The chaos is not surprising, given that Guinea, Liberia and Sierra Leone share an over-two-decade-long history of brutal civil wars that killed at least 400,000 people and displaced 500,000. These scarred populations cannot be expected to follow healthcare manuals unless a semblance of peace and order is restored through effective governance. Till then, mere financial and technical help may not be able to effectively contain the virus.
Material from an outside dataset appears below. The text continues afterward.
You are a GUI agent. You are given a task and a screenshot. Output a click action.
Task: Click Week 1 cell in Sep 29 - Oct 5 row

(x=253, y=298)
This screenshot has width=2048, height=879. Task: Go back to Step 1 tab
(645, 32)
The urgency of the situation has also created room for a moral debate. Till date, there are no licensed drugs or vaccines for Ebola. The periodic, remote and until now small-scale nature of Ebola outbreaks meant that there was never a big enough market that pharma companies look for. This also meant little room for conducting trials in humans exposed to Ebola.
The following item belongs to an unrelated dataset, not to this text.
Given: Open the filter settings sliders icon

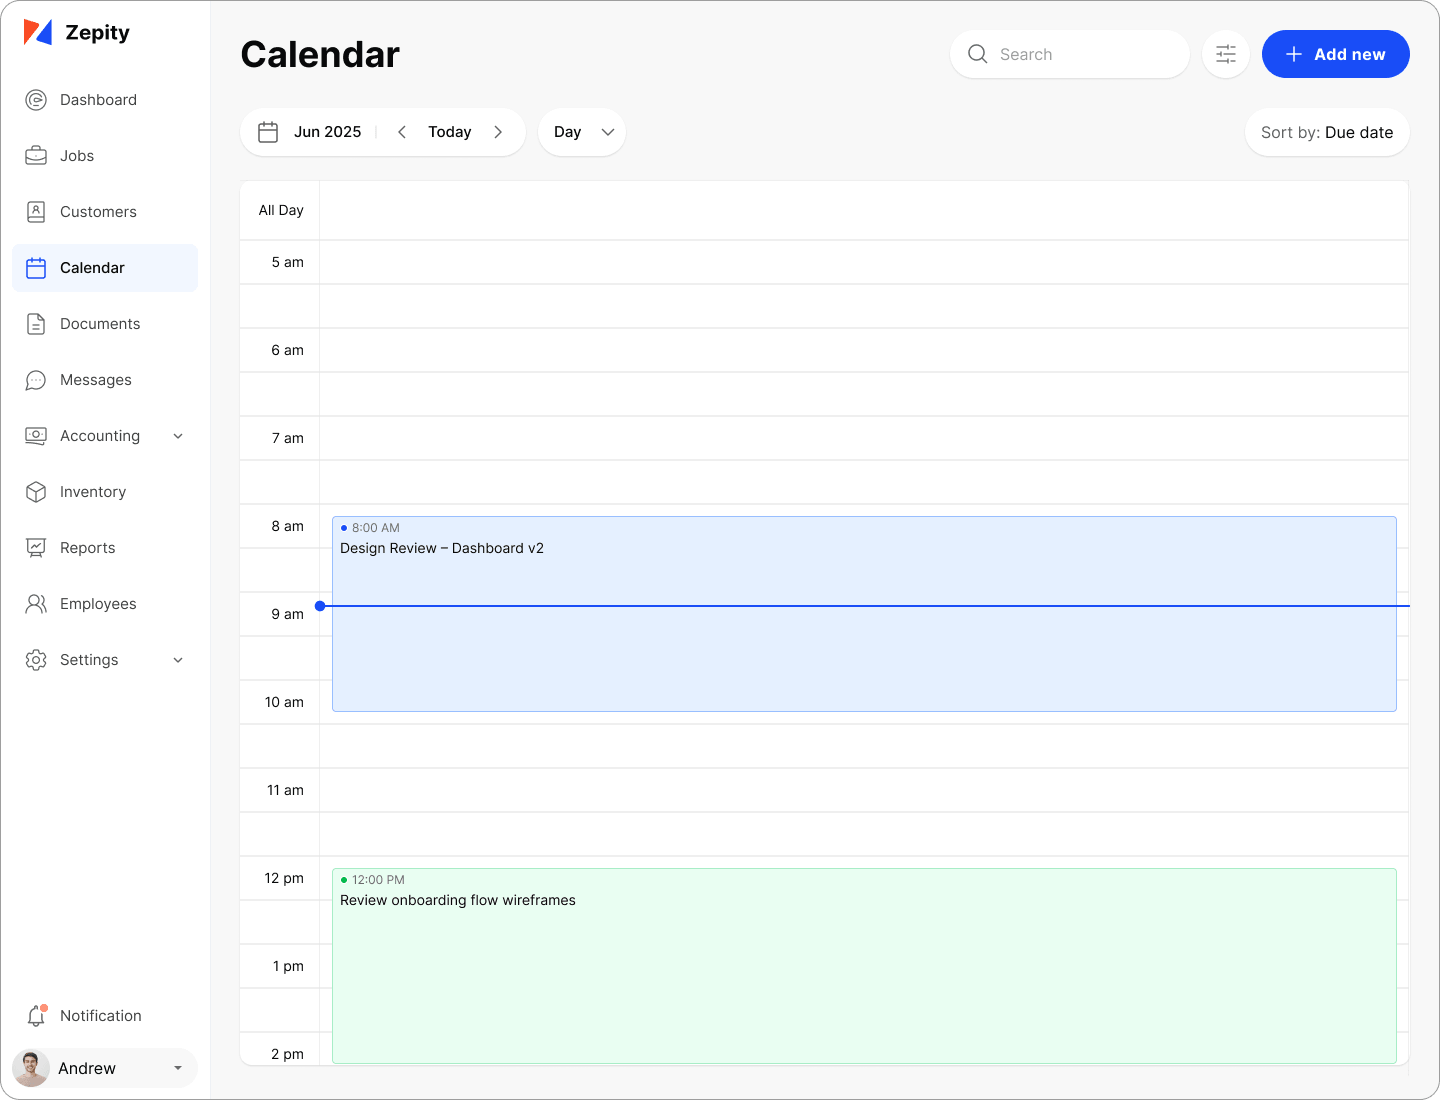Looking at the screenshot, I should point(1226,54).

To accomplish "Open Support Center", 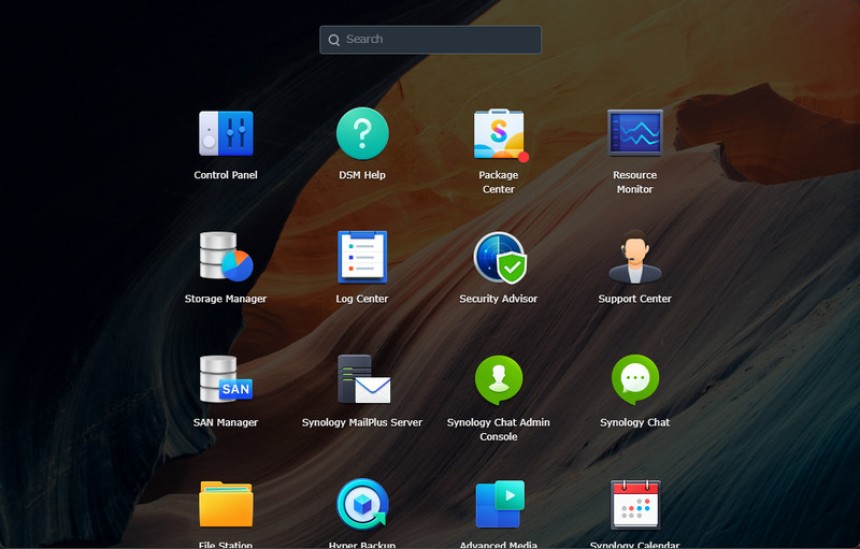I will 635,258.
Yet, vaccines are being developed by a number of organisations — the vaccine research centre at the US National Institute of Allergy and Infectious Diseases for one — and many believe the present outbreak is the right opportunity for a trial. But the World Health Organisation has discouraged such ideas because “using an experimental vaccine on human beings in the middle of an outbreak in this case would not be ethical, feasible, or wise”.
With infection a flight away for most of the world, the debate is ‘civilisational’ as well. Ancient man lived in far isolated groups of not more than 200 individuals and no infection ever had a chance of jumping from one group to another or becoming an epidemic. A few millennia later, maybe we have become far too connected for our own good in this small world.
Today, the global community shares an increasingly common destiny and the deadly Ebola will test it as avian flu did. The outbreak will be considered over once 42 days — double the incubation period — pass without new cases. The world is counting.